- Occupation: Editor
- Years active: 1980–present

= Skip Macdonald =

American editor

Skip Macdonald is an American film and television editor known for his work on Breaking Bad (2008–2013), its spin-off series Better Call Saul (2015–2022), and the 2019 film El Camino: A Breaking Bad Movie. He also edited several episodes of the TV series Fargo. In 2014, at the 66th Primetime Emmy Awards, he won the Primetime Emmy Award for Outstanding Picture Editing for a Drama Series for the Breaking Bad series finale episode Felina.

==Career==
Skip Macdonald began his career as an assistant sound editor in the 1980s. During this time, he worked on Heaven's Gate (1980), Things Are Tough All Over, and the Carl Reiner-directed Dead Men Don't Wear Plaid (1982) and The Man with Two Brains (1983). After completing Cheech & Chong's The Corsican Brothers in 1984, Macdonald made his second collaboration with filmmaker Michael Cimino, after Heaven's Gate, with Year of the Dragon in 1985.
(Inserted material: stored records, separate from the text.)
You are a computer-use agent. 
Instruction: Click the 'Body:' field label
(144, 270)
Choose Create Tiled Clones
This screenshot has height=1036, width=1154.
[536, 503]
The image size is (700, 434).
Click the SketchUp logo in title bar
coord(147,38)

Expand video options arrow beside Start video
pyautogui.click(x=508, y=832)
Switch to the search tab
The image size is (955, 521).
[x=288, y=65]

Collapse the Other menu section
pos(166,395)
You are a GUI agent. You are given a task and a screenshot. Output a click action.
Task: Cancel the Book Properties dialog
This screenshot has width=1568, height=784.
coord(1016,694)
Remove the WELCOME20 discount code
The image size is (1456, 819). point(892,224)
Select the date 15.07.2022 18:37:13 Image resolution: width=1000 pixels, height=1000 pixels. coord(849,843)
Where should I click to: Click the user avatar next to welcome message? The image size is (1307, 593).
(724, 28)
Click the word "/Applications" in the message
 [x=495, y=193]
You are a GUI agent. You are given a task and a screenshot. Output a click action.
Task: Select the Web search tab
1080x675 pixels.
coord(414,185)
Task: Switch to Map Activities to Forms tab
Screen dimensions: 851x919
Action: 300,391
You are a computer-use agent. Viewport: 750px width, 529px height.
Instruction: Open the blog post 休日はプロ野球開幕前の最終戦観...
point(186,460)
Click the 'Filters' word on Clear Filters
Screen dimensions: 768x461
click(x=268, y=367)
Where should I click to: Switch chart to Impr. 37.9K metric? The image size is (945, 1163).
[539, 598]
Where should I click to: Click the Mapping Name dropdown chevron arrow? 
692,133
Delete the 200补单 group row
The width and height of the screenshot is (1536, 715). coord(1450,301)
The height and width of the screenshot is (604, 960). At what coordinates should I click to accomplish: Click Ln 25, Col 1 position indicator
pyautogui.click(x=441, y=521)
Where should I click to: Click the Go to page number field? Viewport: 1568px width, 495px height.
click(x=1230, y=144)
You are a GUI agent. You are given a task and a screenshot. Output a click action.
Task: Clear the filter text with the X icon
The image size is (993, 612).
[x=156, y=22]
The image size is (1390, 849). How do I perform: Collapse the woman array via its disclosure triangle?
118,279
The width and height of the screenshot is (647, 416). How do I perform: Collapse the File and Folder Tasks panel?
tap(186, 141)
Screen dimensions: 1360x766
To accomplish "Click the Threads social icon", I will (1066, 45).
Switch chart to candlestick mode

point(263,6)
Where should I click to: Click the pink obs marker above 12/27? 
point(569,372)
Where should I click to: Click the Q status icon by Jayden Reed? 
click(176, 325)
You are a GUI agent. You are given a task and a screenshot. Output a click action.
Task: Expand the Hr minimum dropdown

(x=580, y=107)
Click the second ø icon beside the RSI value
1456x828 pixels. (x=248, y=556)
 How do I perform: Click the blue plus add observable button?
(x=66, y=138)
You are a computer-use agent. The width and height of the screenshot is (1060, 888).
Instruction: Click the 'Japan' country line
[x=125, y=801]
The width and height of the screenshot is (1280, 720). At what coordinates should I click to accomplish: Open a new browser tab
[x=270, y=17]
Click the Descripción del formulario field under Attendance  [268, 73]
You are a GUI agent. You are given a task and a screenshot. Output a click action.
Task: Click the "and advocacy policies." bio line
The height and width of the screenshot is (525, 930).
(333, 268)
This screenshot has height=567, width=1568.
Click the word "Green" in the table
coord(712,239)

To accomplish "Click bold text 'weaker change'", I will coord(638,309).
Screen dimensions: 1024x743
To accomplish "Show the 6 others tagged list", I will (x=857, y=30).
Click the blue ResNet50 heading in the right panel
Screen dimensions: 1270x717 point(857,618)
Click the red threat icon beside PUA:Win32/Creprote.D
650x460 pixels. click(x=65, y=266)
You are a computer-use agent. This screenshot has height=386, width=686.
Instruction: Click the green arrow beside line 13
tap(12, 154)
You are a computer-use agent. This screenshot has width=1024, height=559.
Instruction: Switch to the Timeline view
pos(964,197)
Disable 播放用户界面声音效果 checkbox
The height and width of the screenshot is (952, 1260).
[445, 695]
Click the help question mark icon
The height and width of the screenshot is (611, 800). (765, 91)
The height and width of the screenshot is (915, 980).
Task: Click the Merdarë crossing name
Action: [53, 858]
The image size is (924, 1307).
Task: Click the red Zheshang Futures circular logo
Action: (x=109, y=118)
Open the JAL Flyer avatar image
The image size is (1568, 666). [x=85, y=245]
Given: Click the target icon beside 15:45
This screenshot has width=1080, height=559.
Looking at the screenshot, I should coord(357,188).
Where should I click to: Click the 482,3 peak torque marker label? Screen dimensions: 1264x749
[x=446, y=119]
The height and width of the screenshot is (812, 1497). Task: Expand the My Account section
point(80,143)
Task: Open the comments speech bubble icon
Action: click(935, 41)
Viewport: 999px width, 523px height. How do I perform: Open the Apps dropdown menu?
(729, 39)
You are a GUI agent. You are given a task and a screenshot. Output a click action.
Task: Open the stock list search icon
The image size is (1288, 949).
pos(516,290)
Macdonald's first project serving as an assistant film editor was in 1988's television film Little Girl Lost. In the following years, he assisted with the editing of Harley Davidson and the Marlboro Man (1991), the Perry Mason film The Case of the Killer Kiss (1993), White Fang 2: Myth of the White Wolf and Nell (1994), Kansas and In Pursuit of Honor (1995), and Primal Fear (1996). In 1997, Macdonald had his "big break" after becoming an editor for Buffy the Vampire Slayer.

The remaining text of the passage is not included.